The independent variables in “A” are BAV, aortic width, renal insufficiency, use of anticoagulants, use of platelet inhibitors, medio-lateral abdominal aortic diameter, left common carotid artery diameter, diameter of first thoracic corporal body, calculated estimate of ascending aortic diameter, and history of aortic valve surgery, hypertension, cerebrovascular disease, autoimmune disease and abdominal/descending aortic dissection or rupture. The independent variables in “B” are the same as A with the addition of tubular ascending aortic diameter.

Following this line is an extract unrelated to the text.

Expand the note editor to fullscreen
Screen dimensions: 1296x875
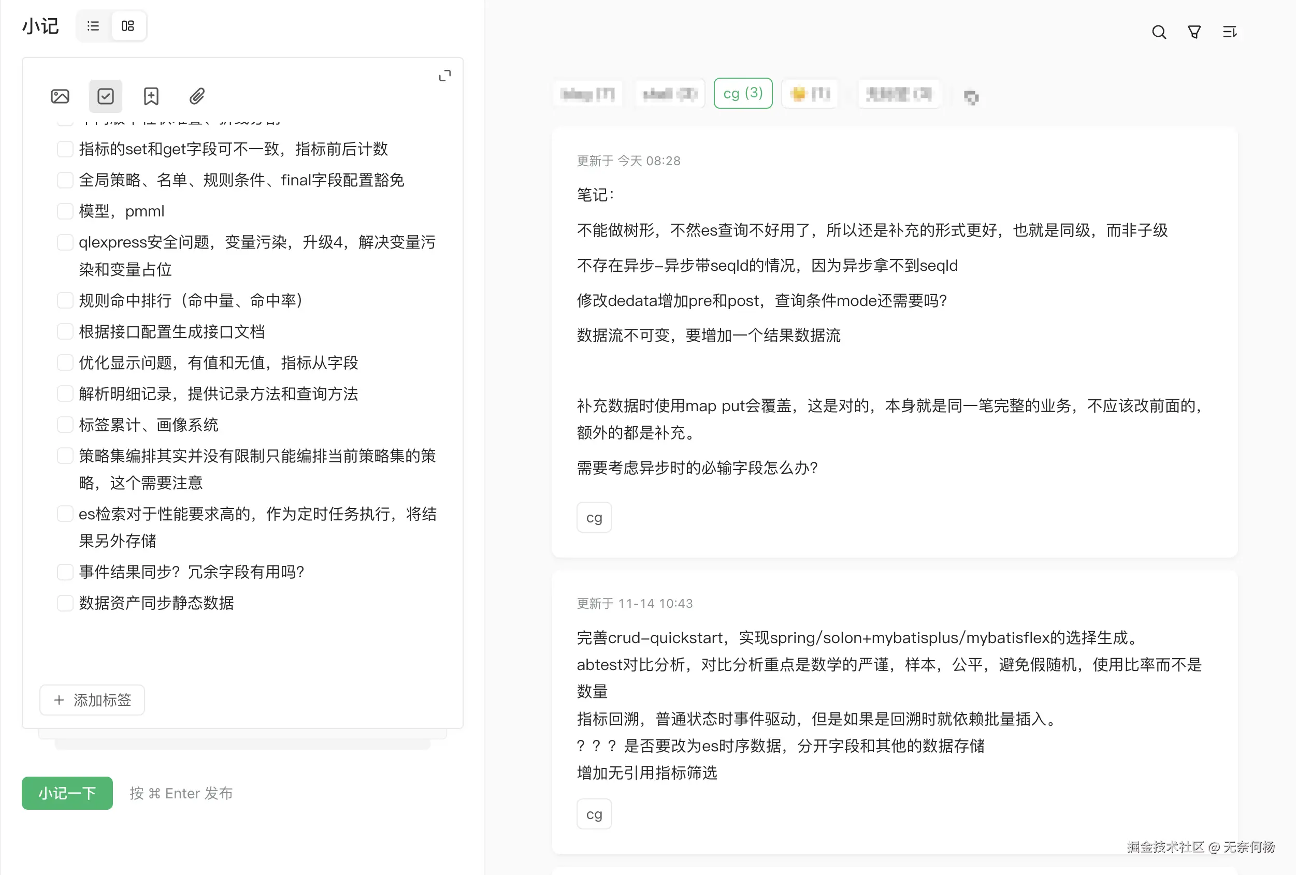click(x=444, y=76)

https://doi.org/10.1371/journal.pone.0270585.g003

Considering the results published by McClure et al. [16], the cumulated life risk of ACAS-AA in a Danish population aged 40 years or more, is approximately 0.2%. Using our models, positive predictive value would equal 0.6% and 3.59% in model one and two, respectively. Consequently, to prevent one event of ACAS-AA, 166 elective repairs are needed using model one, and 27 using model two.

Discussion

In this case-control study, we explored the differences between patients suffering from acute or chronic syndromes of the ascending aorta, and a control group. Variables explored were derived from medical history and CT-scans, and tested with univariate logistic regression analysis. The association of potential risk factors was then confirmed with multivariate regression analysis. Finally, we developed two predictive models using multivariate logistic regression analysis. Model one excludes ascending aortic diameter, and model two does not.

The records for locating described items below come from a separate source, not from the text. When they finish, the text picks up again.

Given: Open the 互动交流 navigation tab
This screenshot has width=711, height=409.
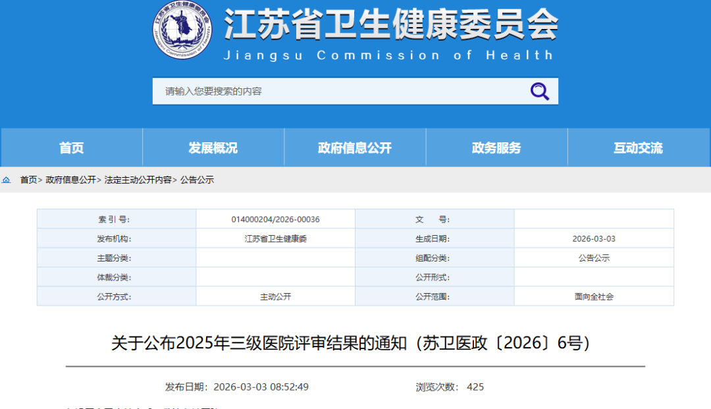Looking at the screenshot, I should point(638,148).
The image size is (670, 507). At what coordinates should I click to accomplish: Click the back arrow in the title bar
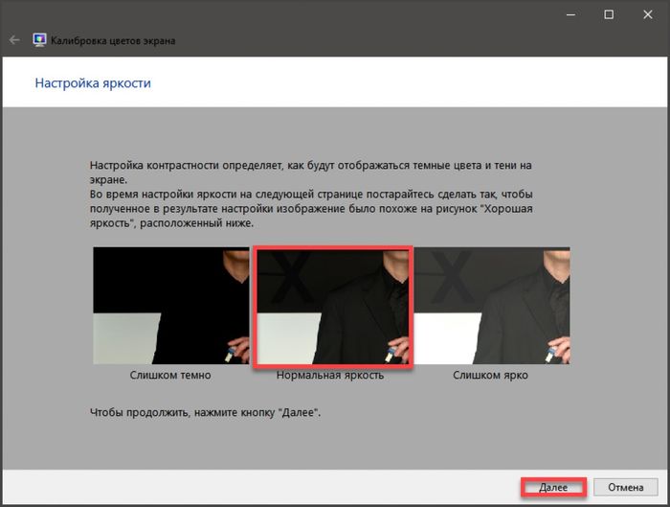click(x=14, y=41)
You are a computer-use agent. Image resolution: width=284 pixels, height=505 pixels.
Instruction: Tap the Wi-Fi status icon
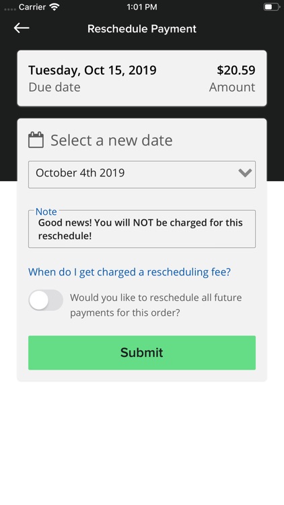click(55, 7)
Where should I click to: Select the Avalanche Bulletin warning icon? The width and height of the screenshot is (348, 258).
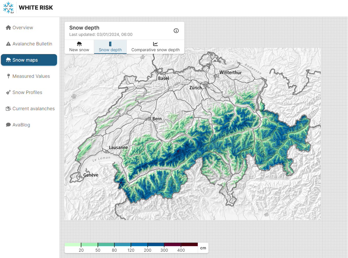8,44
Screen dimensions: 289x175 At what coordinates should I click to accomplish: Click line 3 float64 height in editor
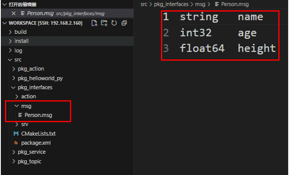[227, 48]
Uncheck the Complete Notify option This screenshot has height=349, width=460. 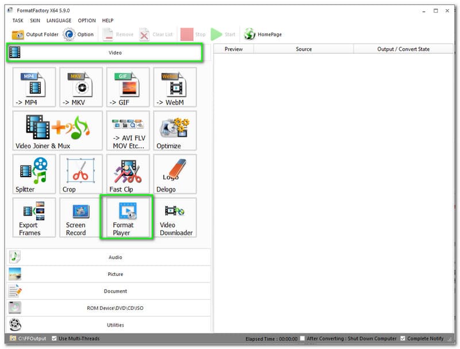[403, 339]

In consistency with the literature [3, 17–20], results from the univariate analysis shows that patients suffering from ACAS-AA were more likely to be older, males, with higher BSA and frequency of cardiovascular disease,—hypertension, and use of warfarin and platelet inhibitors. Morphologically, ACAS-AA patients had larger aortic and supra-aortic vessel diameters, and longer, wider thoracic aortas.

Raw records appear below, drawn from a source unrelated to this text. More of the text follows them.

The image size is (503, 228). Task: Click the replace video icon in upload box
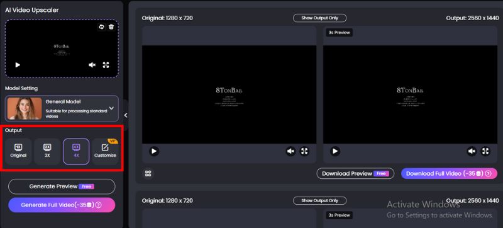click(x=101, y=27)
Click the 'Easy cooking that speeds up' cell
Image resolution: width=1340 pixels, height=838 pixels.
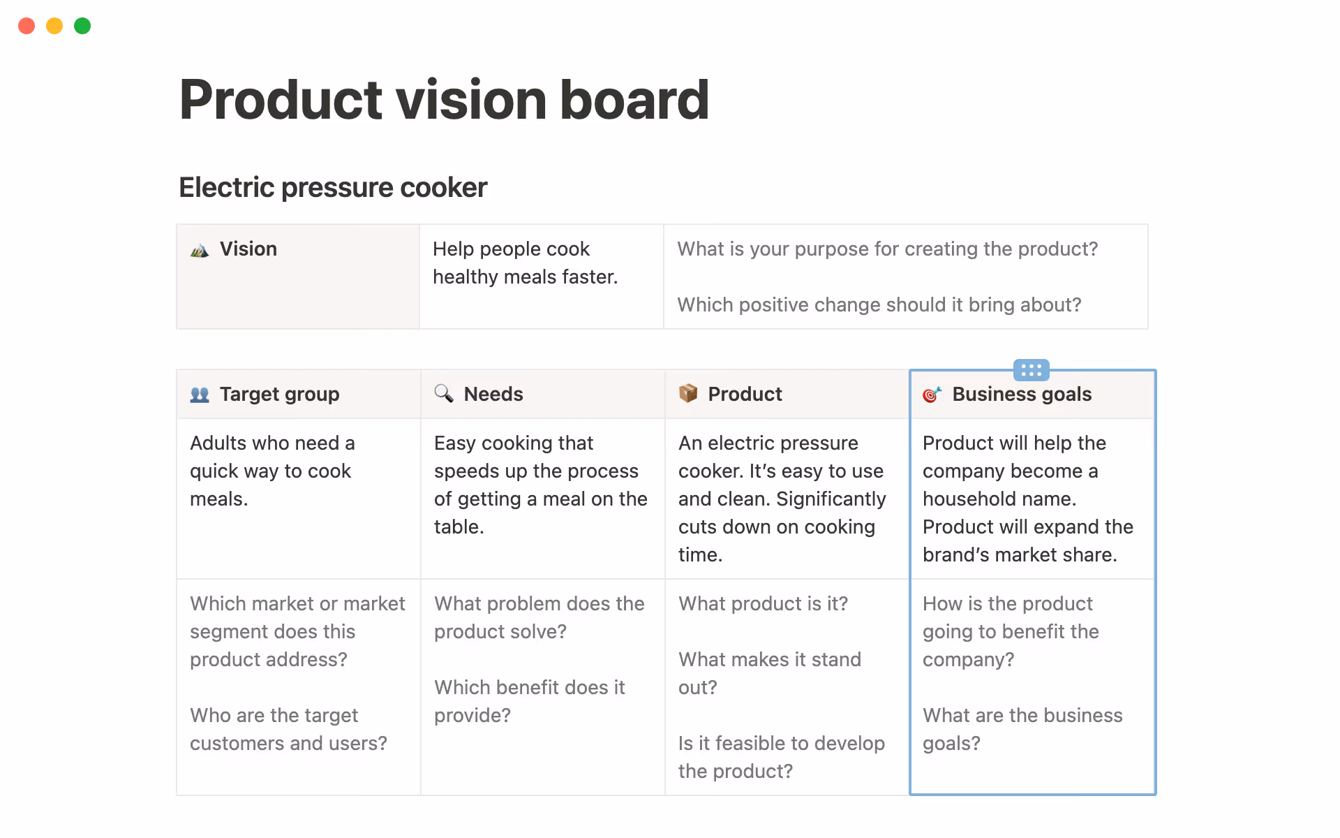coord(540,485)
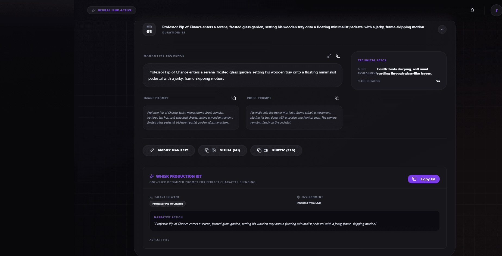Click the narrative action quote box
The height and width of the screenshot is (256, 502).
[x=294, y=221]
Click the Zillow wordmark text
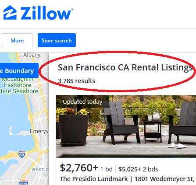Screen dimensions: 196x185 [47, 13]
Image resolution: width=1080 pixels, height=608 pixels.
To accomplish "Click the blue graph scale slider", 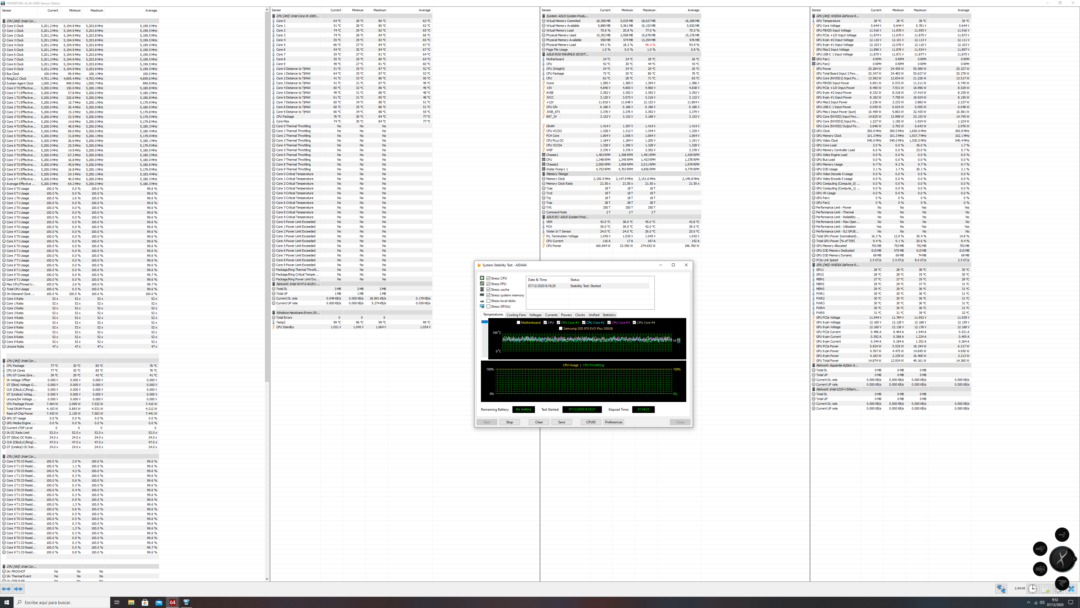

Furthermore, our data shows that ACAS-AA patients suffer more frequently from renal insufficiency than controls. Results from population-based studies have estimated the prevalence of chronic kidney disease in patients suffering from aortic dissections to range from 8.5%– 20.4% [21]. Cases in this project had a relatively higher prevalence of renal insufficiency (37.8%), but this result might be different if the excluded cases are considered.

Identified independent risk factors for ACAS-AA in multivariate analysis model one were BAV, renal insufficiency, abdominal aortic ectasia, LCCA diameter and aortic width. The addition of tubular ascending aortic diameter to the multivariate analysis, in model two, negated the association of morphologically derived variables except abdominal aortic diameter. The association of renal insufficiency ceased, although the OR confidence interval remained largely positive. Lastly, autoimmune disease was an independent risk factor in model two, but not in model one.

The presence of BAV is a well-established risk factor for ACAS-AA [22, 23]. The task force for the diagnosis and treatment of aortic diseases of the European Society of Cardiology recommends prophylactic surgical intervention in patients with BAV and ascending aortic aneurysms equal to or exceeding 50 mm [22]. While the American College of Cardiology/American Heart Association task force guideline for the management of patients with valvular heart disease recommends surgical interventions if ascending aortic aneurysms equal to or exceeds 55 mm [23].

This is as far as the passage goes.